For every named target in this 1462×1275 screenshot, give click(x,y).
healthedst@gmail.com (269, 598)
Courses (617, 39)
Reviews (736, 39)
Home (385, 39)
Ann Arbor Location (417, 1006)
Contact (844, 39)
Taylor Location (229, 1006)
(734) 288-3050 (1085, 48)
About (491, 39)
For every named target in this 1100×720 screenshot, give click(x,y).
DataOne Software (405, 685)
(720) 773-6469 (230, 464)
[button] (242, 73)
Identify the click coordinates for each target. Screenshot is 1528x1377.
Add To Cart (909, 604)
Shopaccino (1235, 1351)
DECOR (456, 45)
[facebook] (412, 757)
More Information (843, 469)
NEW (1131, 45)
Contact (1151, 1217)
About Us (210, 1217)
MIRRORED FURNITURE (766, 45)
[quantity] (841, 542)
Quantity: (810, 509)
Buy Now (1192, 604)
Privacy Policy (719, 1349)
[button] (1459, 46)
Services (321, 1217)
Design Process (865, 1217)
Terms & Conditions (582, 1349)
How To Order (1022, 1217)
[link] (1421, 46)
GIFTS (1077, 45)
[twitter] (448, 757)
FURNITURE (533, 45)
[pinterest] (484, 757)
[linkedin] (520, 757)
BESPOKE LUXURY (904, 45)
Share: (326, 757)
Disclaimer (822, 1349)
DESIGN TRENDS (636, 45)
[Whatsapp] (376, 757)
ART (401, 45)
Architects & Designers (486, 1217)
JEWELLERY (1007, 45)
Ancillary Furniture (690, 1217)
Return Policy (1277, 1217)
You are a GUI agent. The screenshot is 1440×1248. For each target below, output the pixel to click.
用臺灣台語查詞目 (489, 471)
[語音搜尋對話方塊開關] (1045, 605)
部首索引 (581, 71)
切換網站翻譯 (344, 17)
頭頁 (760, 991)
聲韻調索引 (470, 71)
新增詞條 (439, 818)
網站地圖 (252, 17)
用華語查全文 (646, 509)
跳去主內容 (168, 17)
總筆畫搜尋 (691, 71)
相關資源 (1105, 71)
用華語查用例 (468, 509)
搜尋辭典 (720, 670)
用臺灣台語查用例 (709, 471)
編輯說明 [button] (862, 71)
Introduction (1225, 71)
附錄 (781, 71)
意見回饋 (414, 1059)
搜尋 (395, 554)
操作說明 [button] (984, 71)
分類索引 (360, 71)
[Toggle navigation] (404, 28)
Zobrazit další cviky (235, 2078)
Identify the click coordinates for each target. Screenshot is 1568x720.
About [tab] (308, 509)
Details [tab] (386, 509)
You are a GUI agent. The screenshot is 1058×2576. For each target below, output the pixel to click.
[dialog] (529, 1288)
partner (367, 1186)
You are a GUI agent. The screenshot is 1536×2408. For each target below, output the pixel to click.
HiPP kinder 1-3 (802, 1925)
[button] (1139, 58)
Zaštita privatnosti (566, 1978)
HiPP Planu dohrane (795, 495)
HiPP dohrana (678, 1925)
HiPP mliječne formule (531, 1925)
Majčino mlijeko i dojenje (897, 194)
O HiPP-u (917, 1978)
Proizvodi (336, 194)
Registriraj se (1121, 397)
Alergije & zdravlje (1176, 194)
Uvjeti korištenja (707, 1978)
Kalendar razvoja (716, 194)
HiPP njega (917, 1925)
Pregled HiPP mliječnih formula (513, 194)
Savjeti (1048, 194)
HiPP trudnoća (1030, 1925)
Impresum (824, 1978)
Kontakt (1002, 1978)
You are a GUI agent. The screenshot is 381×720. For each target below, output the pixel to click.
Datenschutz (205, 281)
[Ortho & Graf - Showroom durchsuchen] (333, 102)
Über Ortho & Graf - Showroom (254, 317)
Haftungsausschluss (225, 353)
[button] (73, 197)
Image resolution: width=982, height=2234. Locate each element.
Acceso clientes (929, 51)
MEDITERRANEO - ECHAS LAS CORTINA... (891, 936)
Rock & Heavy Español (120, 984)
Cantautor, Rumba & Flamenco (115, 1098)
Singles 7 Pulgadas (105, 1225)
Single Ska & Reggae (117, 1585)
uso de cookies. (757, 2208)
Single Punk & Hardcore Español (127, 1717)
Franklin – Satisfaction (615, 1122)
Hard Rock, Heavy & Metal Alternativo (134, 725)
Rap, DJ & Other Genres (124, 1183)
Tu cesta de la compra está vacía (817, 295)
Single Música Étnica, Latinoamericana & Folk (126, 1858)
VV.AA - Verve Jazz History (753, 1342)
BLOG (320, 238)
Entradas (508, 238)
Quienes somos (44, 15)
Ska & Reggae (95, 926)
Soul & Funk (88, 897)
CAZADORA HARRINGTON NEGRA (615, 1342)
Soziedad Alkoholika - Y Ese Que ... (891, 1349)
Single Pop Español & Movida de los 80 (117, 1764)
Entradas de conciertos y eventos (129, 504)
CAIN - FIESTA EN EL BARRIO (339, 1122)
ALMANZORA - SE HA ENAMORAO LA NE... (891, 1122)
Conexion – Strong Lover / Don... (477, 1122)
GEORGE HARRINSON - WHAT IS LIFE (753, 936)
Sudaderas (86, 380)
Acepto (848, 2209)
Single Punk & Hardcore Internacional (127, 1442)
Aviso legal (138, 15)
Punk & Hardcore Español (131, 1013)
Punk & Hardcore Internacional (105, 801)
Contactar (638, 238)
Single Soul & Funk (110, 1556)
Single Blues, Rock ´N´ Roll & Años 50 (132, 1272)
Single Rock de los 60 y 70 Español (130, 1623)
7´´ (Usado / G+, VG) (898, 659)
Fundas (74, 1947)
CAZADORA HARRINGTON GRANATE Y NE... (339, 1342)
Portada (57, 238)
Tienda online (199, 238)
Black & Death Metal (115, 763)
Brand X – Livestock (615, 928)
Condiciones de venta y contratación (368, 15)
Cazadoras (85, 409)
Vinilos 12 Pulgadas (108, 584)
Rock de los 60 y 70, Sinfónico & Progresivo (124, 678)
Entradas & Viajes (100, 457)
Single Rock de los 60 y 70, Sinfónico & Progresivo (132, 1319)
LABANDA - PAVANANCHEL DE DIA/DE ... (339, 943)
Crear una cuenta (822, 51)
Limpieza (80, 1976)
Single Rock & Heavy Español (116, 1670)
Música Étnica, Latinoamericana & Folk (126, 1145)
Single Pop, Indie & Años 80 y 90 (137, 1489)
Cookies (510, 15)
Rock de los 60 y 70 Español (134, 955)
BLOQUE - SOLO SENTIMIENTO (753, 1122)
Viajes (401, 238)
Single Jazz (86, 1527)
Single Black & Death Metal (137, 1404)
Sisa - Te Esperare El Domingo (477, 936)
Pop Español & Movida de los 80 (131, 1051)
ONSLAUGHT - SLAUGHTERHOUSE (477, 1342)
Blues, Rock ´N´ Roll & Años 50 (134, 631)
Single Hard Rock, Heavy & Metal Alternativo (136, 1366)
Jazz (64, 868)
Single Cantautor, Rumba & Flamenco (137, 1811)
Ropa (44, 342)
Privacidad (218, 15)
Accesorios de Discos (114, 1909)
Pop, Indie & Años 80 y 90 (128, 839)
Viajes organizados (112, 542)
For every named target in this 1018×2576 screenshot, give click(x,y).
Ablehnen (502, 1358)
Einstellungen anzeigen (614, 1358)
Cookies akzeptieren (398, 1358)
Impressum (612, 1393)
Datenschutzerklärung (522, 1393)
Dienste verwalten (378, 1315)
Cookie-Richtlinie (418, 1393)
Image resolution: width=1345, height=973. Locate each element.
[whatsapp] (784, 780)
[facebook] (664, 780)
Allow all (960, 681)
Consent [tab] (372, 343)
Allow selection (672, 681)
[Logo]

_ _ _

* YOUR GOAL:
Pick out each line of the material above that contains the word "Blues".

* WRITTEN RESPONSE:
Single Blues, Rock ´N´ Roll & Años 50 (132, 1272)
Blues, Rock ´N´ Roll & Años 50 (134, 631)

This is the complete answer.